I was an only child, living in Greenwich Village in an apartment with my mother who was an actress. All her friends were gay. My mother would not have cared the least if I had turned out to be gay and my interest in the androgyny of David Bowie was completely encouraged by mom. The bands who became well known from the New Romantic/synthpop scene were almost all fronted by men experimenting with their feminine side by wearing makeup and clothing that was decidedly un-macho. I was absolutely a fan of the whole thing and was fascinated by Steve Strange, the poster boy for this phenomenon. This scene probably would have come and gone except that a lot of the music was catchy as hell, the bands embraced making visually striking music videos and were catapulted to huge fame when suddenly in 1981 a new thing called MTV appeared and needed music videos -- especially ones with good looking young men and women in them. So, you have the rise of Duran Duran who developed a huge following who probably never heard the term New Romantic except when Simon Le Bon mentioned them in the lyrics for "Planet Earth." By that point New Romantic had been assimilated into the pop music mainstream and yes you pretty much have Steve Strange to thank for that happening.

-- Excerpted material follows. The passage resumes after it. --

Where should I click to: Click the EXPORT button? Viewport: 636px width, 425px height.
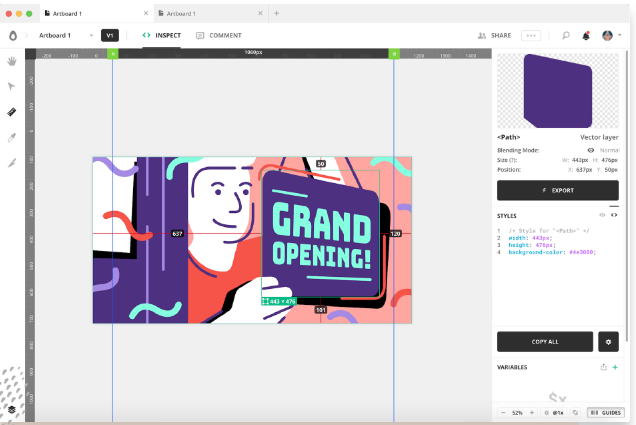(557, 190)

This book is incredible and I am only too happy to praise it and give it 5 out of 5 stars. It's mainly an oral history and everybody involved with the New Romantic/New Wave/Synthpop movement is interviewed here. The book is broken down by year starting with 1975 and ending with 1985, so you're getting a very vivid picture of the before, during and after Steve Strange and Rusty Egan created the movement that was originally called "The Blitz Kids" and "The Cult With No Name." Say what you will about the costumes worn at clubs like Billy's and The Blitz, but for me it's all about the music -- what a great single Spandau Ballet's "To Cut A Long Story Short" was to me when I was 18 years old. It didn't make me throw away my Sex Pistols and Clash records by any means but synthpop made me want to dance and still does except I might throw my back out these days so my dancing days are sadly behind me (actually not true, when Biden won the recent Presidential election my wife and I had another couple over and we danced up a storm in our kitchen so I may be older but I'm not dead yet, haha).

Great book -- highly recommended and it will having you digging out your Human League and Eurythmics records.